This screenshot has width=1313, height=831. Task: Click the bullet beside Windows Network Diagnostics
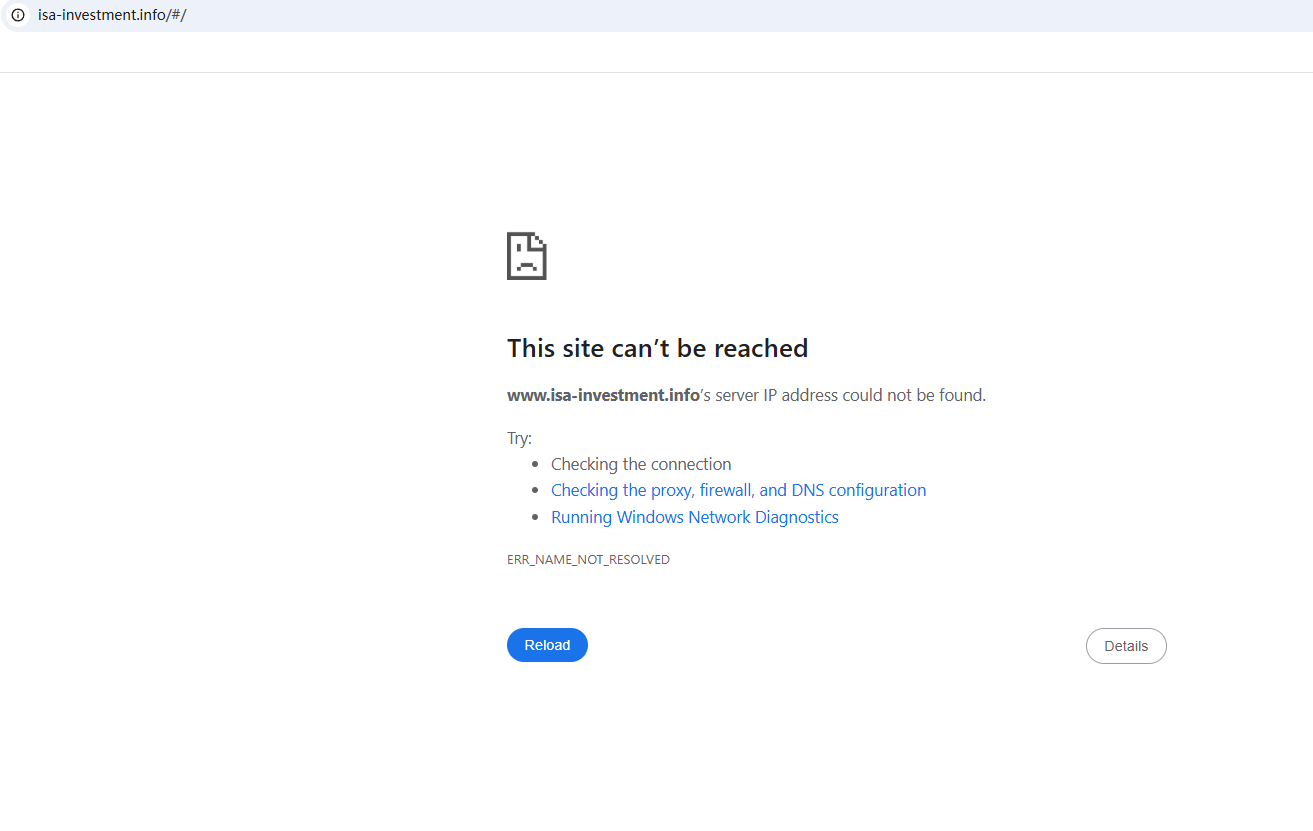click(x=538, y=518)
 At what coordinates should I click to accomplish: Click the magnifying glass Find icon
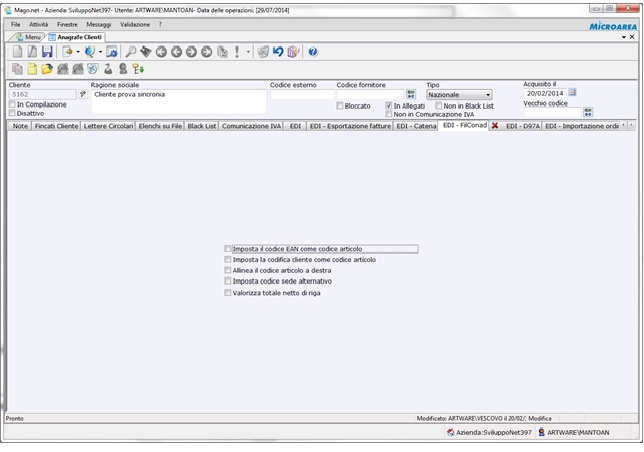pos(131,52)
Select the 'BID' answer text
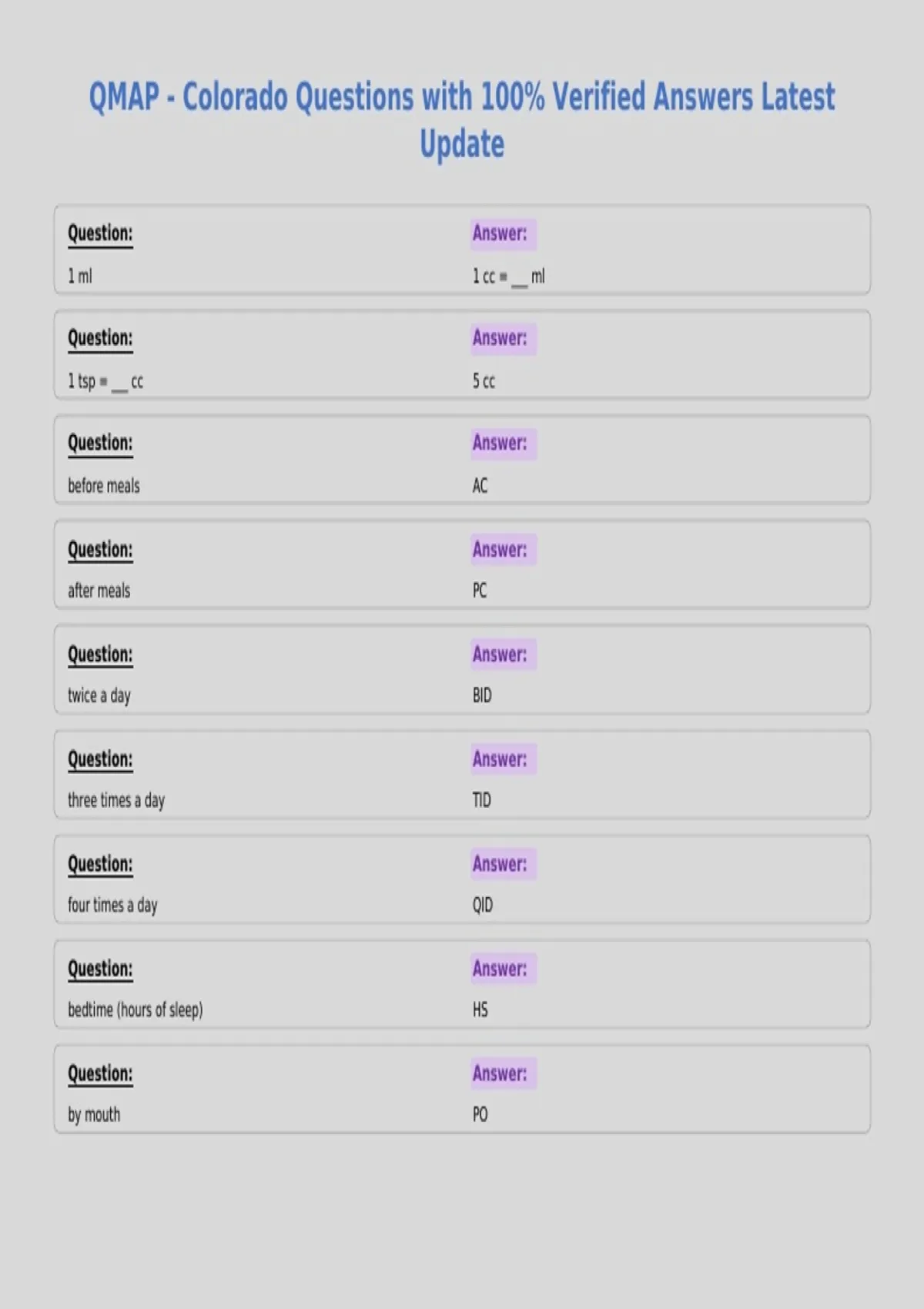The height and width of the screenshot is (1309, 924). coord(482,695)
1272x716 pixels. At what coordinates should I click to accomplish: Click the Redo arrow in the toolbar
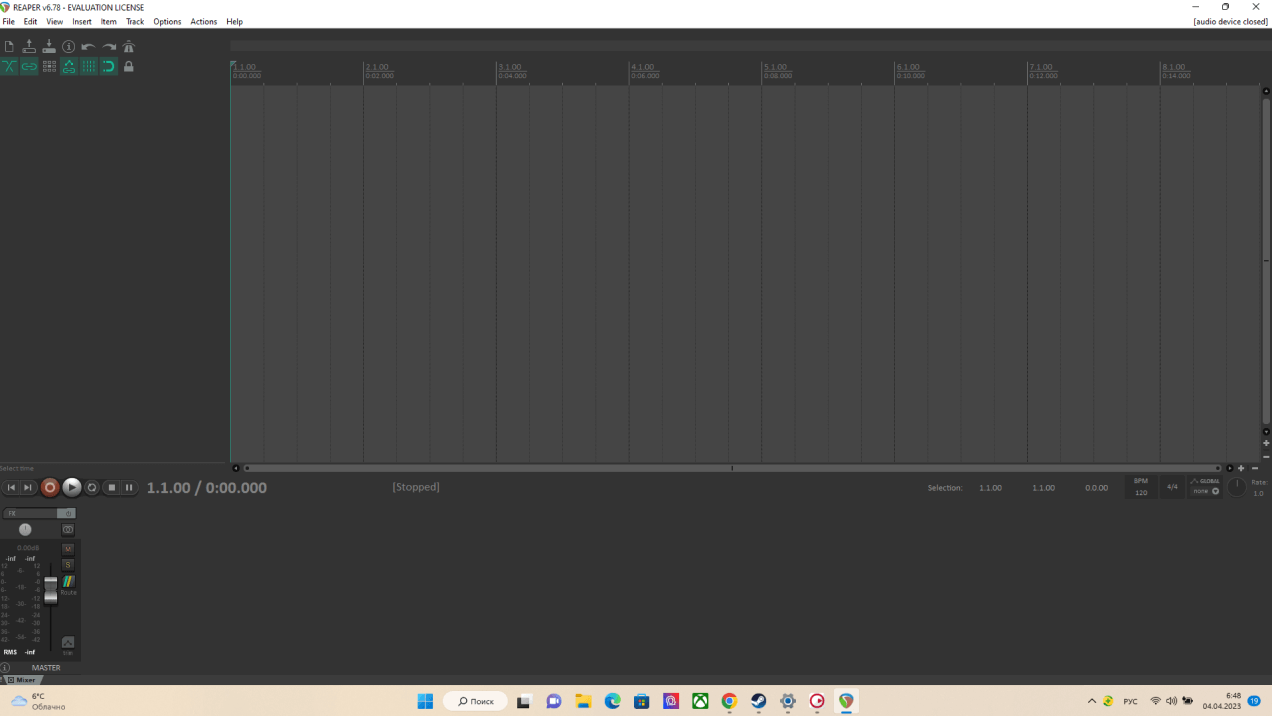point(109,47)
########
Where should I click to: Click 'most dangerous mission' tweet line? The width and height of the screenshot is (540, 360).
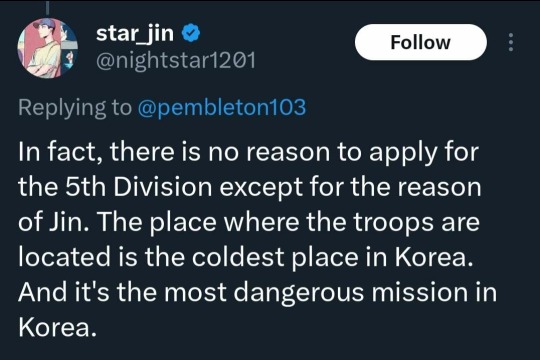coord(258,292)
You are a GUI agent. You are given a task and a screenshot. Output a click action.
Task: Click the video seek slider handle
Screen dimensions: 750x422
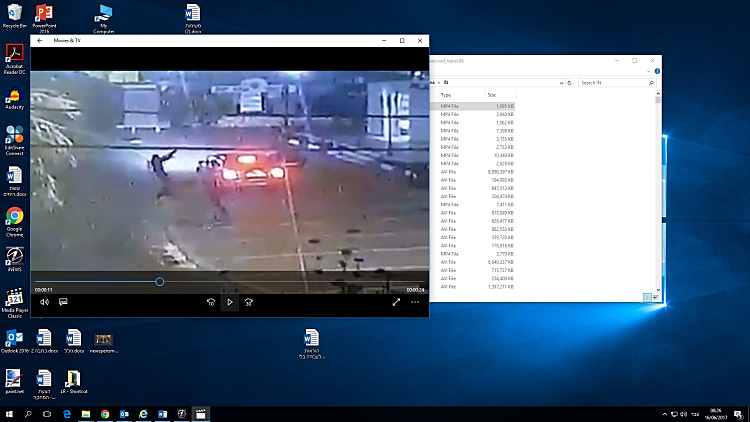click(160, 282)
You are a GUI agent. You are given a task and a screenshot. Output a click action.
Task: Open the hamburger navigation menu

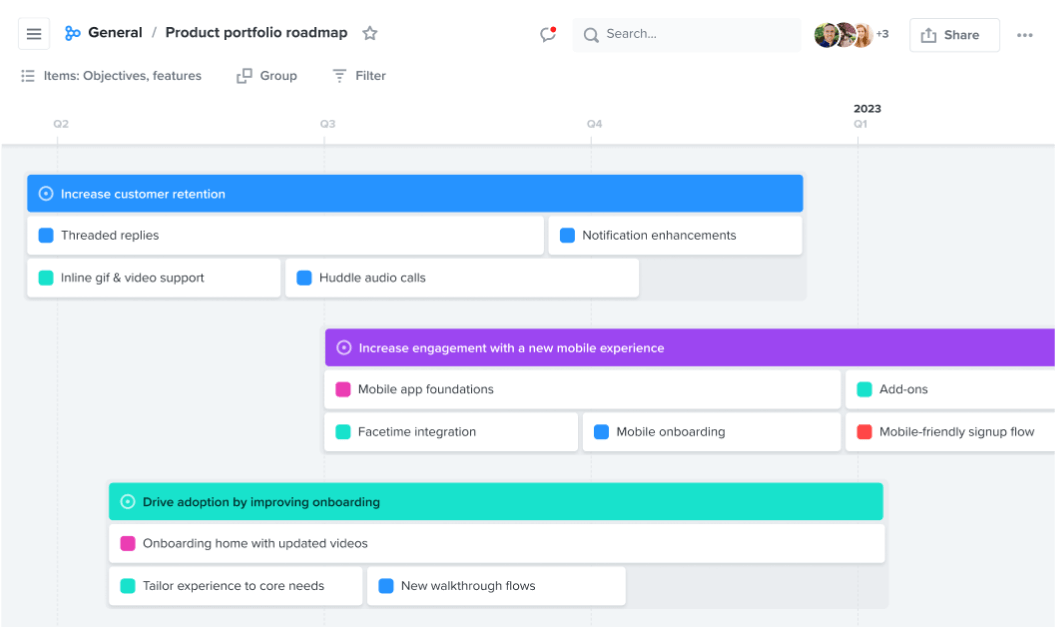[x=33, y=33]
########
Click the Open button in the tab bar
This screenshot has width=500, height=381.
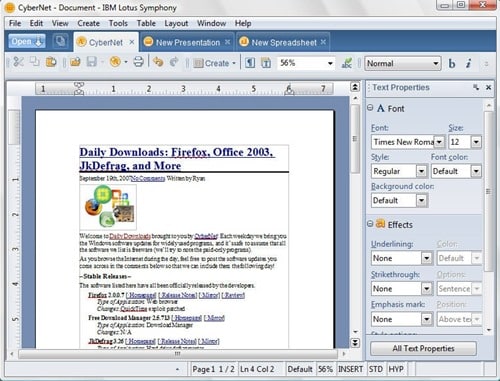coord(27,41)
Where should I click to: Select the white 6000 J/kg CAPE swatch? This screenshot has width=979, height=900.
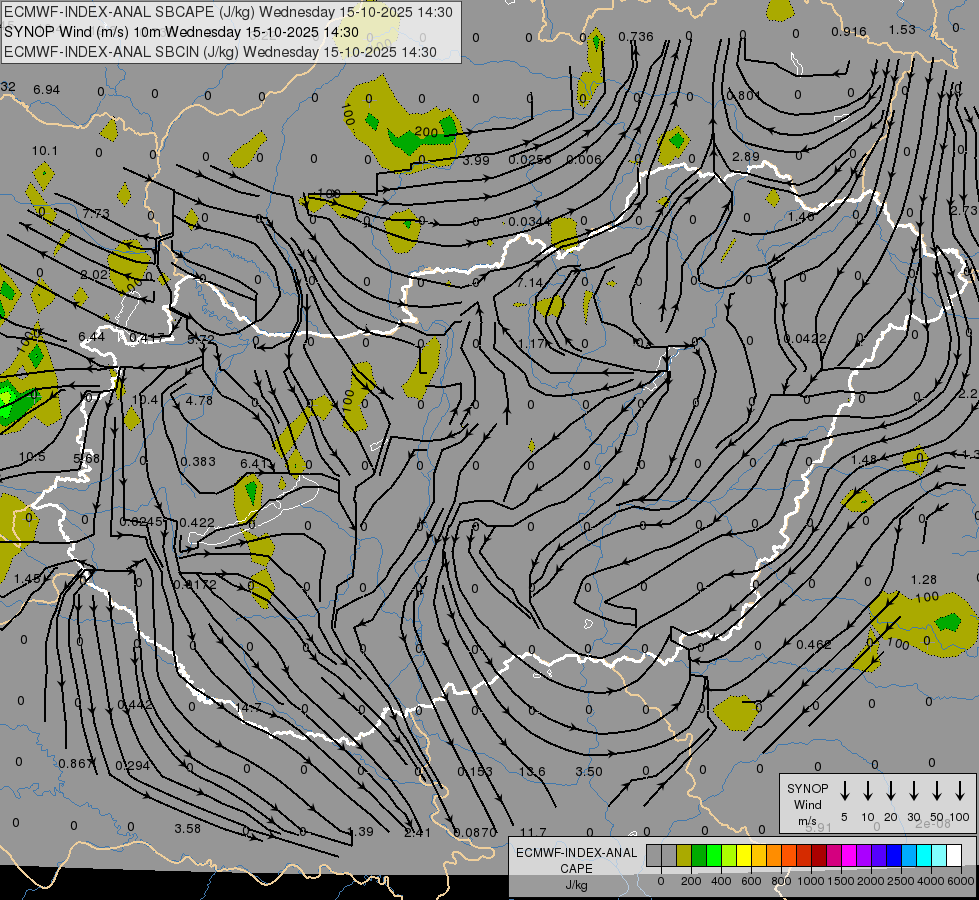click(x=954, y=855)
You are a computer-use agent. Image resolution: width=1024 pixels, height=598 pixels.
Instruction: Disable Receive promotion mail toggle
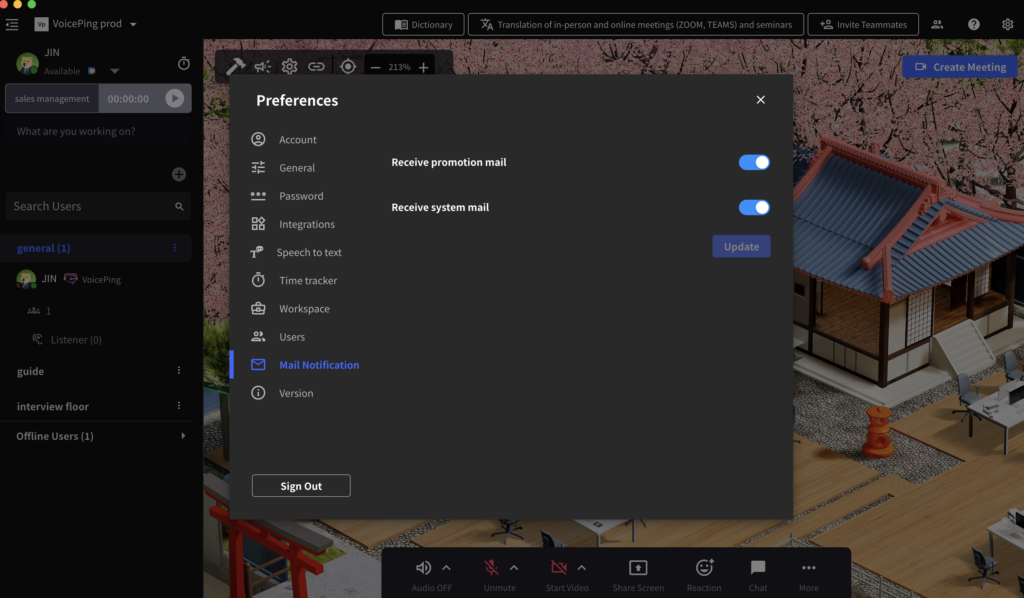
########
A clean copy is needed of the lines in the listing above from the one with "This screenshot has width=500, height=381." through the one with "Instruction: Disable Receive", exact in every word and free of pictures.

This screenshot has width=500, height=381.
coord(27,41)
Where should I click to: Select the white 6000 J/kg CAPE swatch? This screenshot has width=979, height=900.
click(x=954, y=855)
You are a computer-use agent. Image resolution: width=1024 pixels, height=598 pixels.
Instruction: Disable Receive promotion mail toggle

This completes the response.